WHAT TO PRODUCE
What is needed is an exact copy of the lines from the start of the records below through the line with "Task: Launch the Elniltnens camera icon", without the pictures.

Stored items:
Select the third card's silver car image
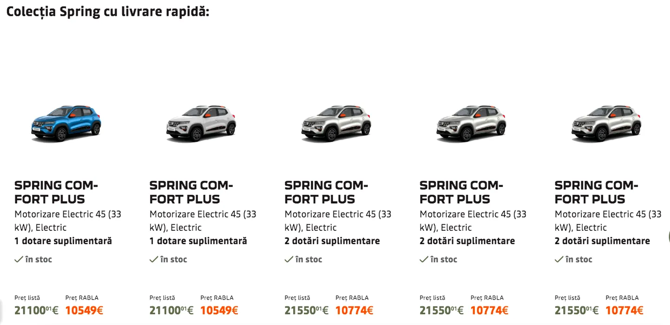This screenshot has height=325, width=670. pos(336,123)
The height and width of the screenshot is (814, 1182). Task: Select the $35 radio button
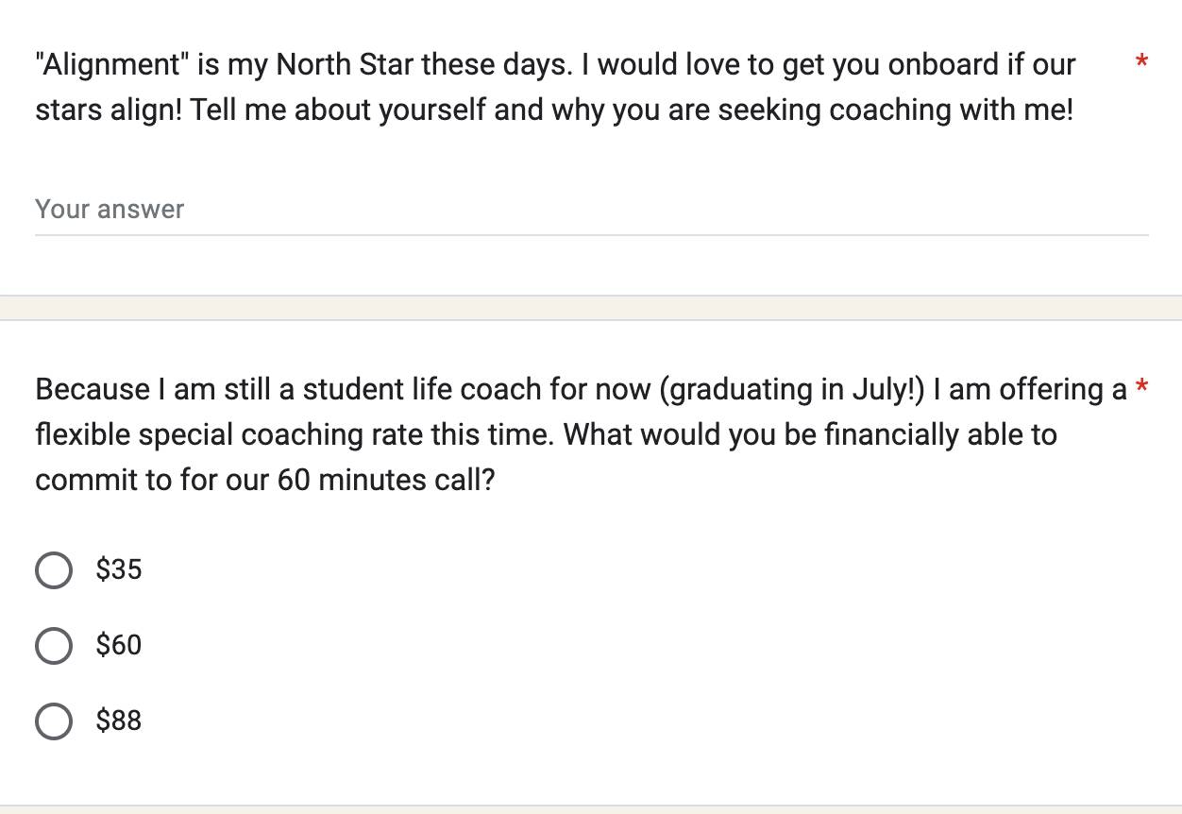[x=54, y=569]
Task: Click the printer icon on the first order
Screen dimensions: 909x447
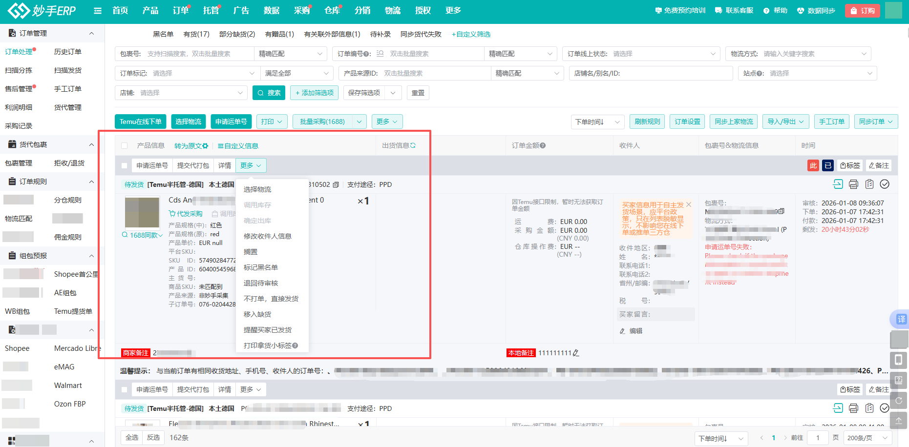Action: coord(853,184)
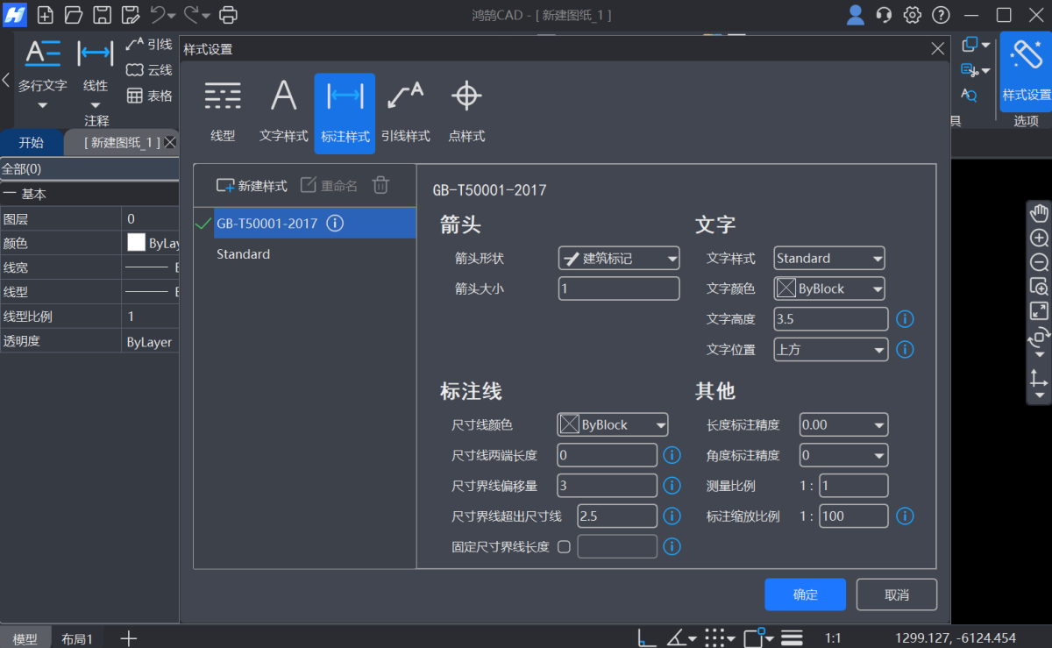
Task: Click the zoom-in icon on the right navigation bar
Action: coord(1038,238)
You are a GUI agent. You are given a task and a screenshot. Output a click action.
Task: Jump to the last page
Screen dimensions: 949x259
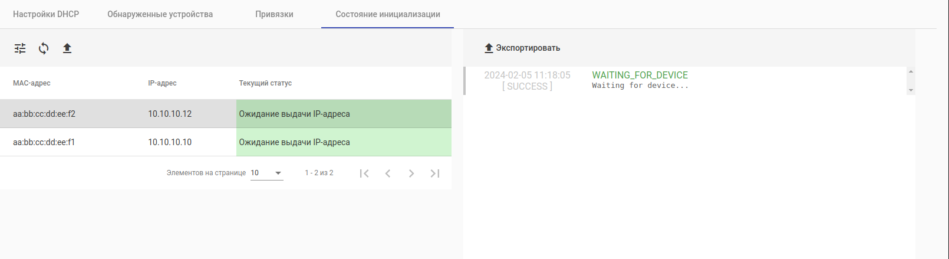tap(435, 173)
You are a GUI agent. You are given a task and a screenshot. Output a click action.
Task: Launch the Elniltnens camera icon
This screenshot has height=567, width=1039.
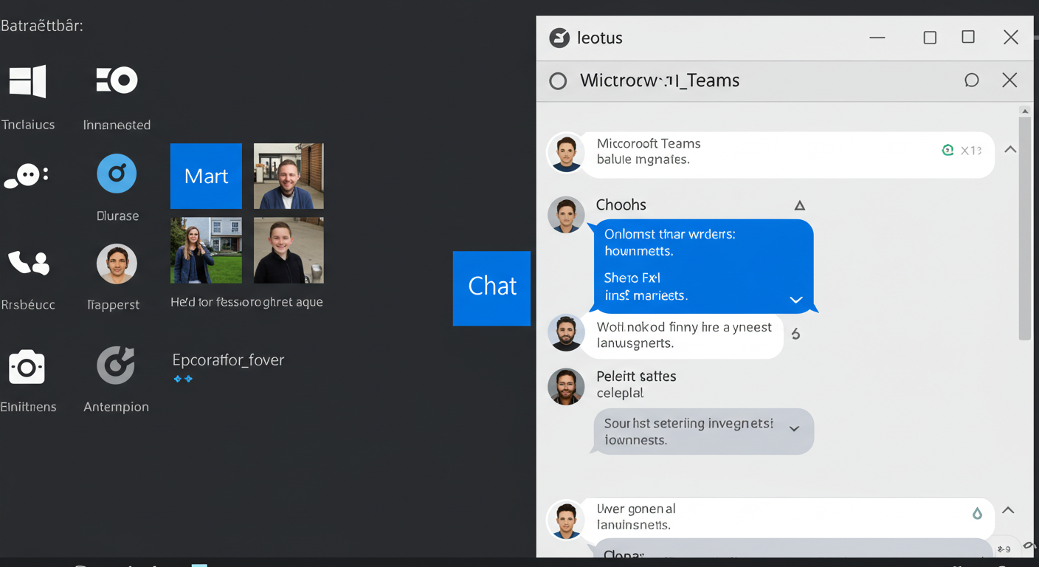coord(26,366)
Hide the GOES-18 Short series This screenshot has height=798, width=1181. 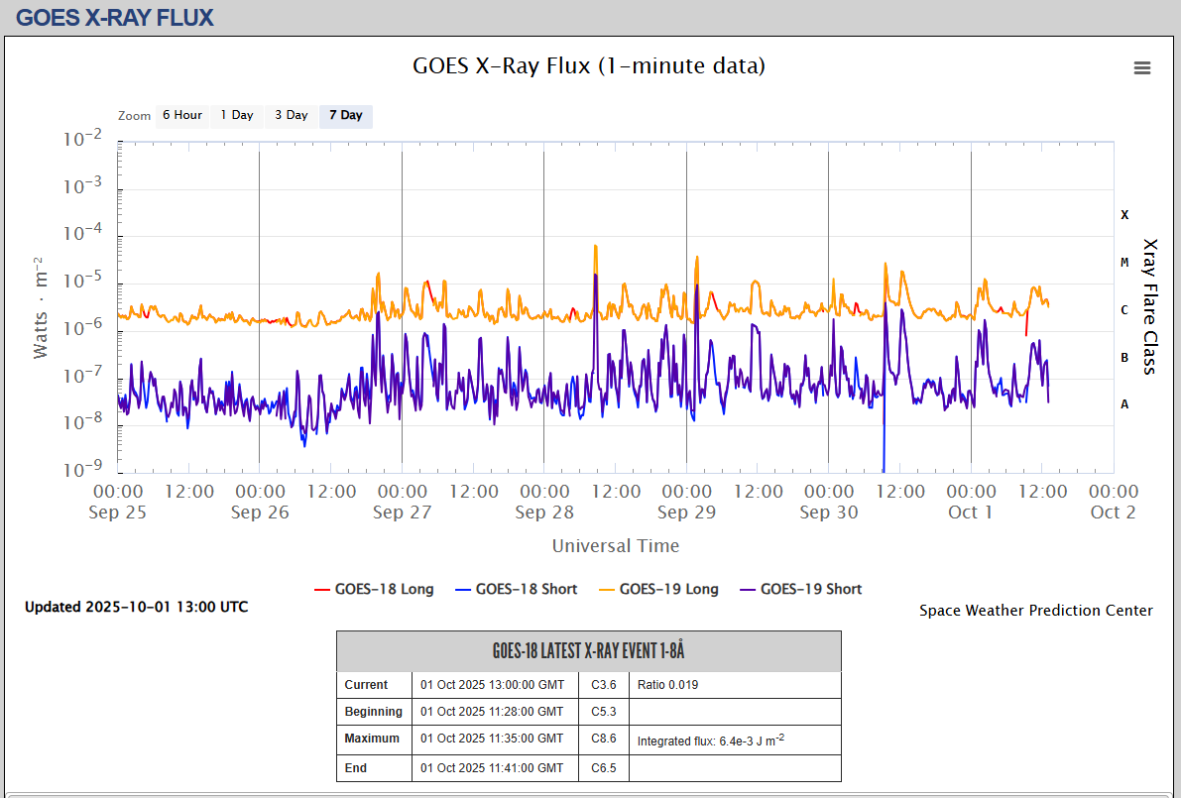coord(515,589)
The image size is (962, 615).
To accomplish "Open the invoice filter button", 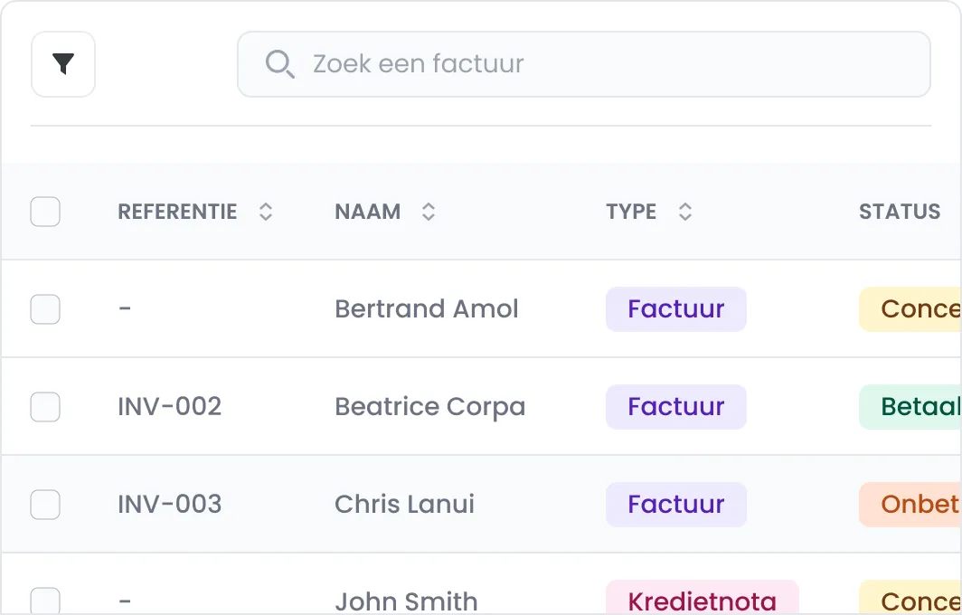I will point(63,64).
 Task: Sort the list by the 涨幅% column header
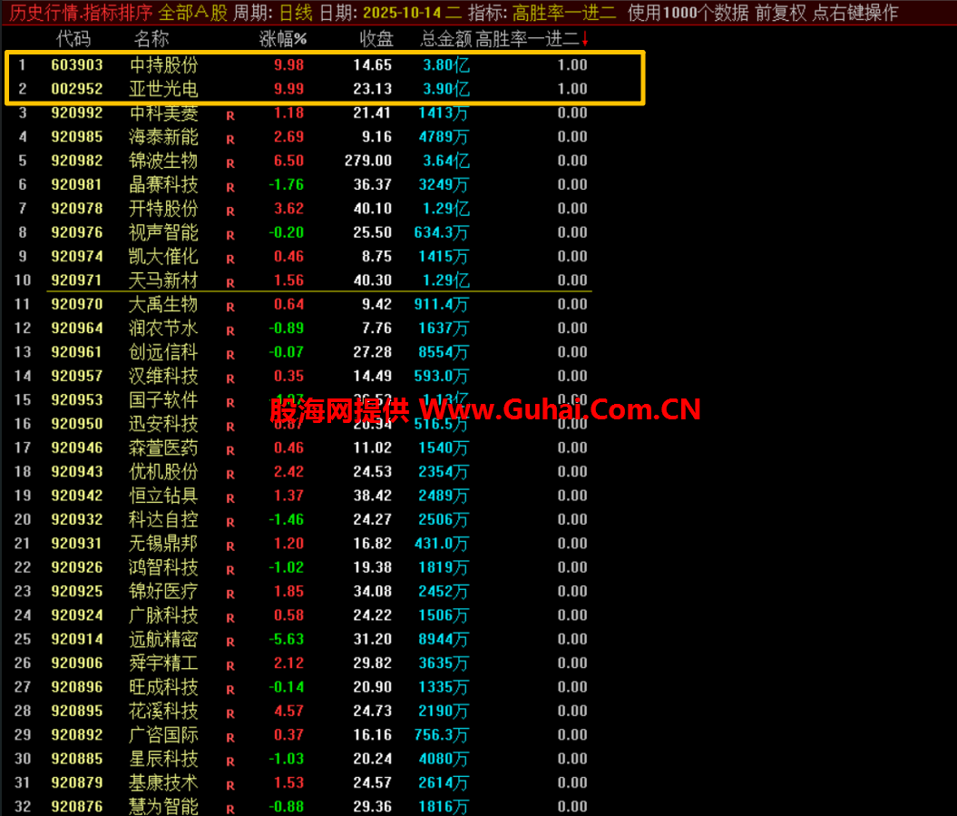coord(283,39)
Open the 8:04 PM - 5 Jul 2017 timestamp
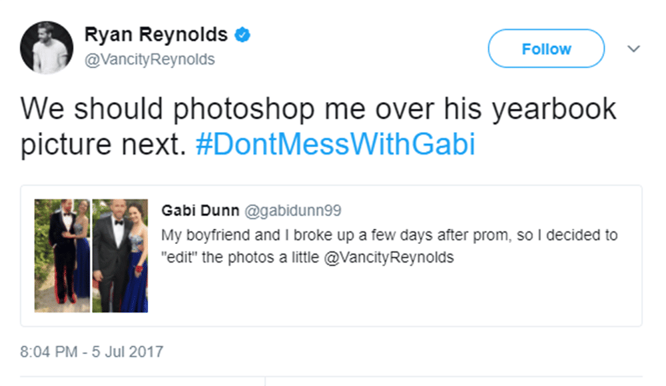Screen dimensions: 666x386 tap(92, 351)
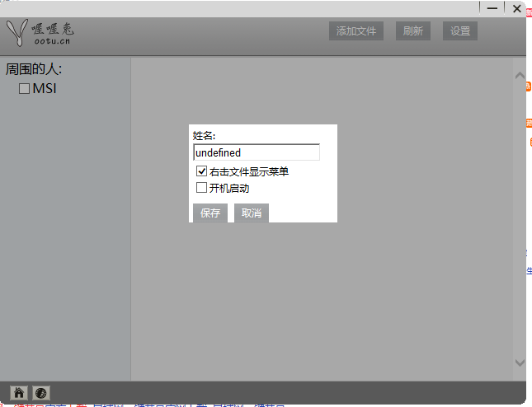Viewport: 532px width, 407px height.
Task: Select the MSI device label
Action: pos(45,88)
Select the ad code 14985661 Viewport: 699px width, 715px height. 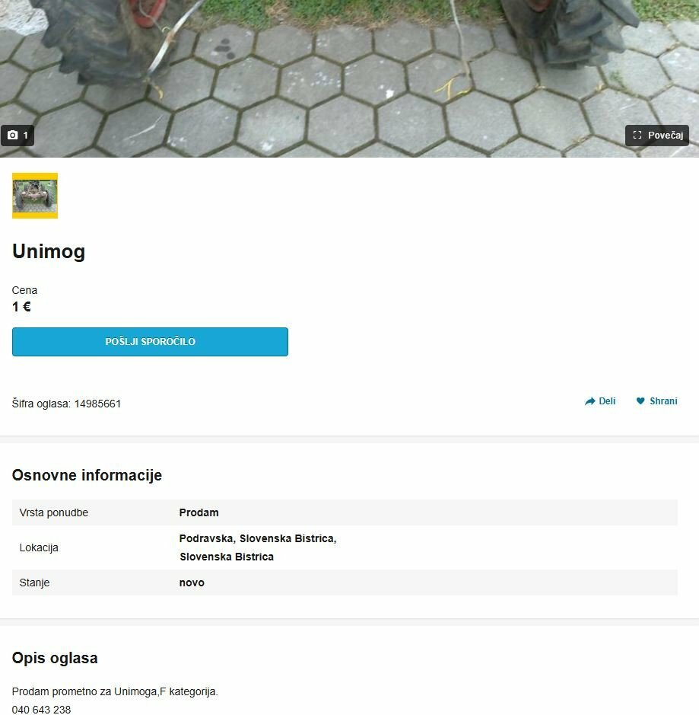point(97,404)
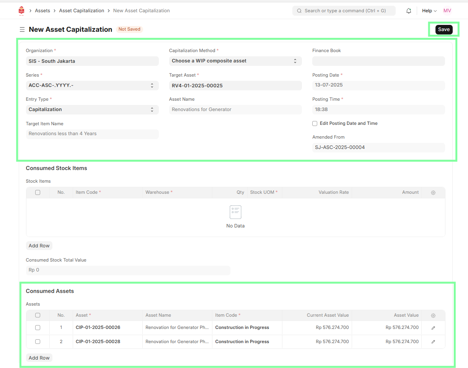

EXERCISE RESULT
Select the third card's silver car image
This screenshot has height=325, width=670. pos(336,123)
The height and width of the screenshot is (814, 1182). Task: Select the $35 radio button
[x=54, y=569]
Task: Click the printer icon on the first order
Screen dimensions: 909x447
Action: coord(853,184)
Task: Click the zoom-in icon on the right navigation bar
Action: coord(1038,238)
You are a GUI agent. You are given a task and a screenshot. Output a click action.
Task: Jump to the last page
Screen dimensions: 949x259
tap(435, 173)
You are a GUI agent. You are given a task and a screenshot. Output a click action.
Task: Launch the Elniltnens camera icon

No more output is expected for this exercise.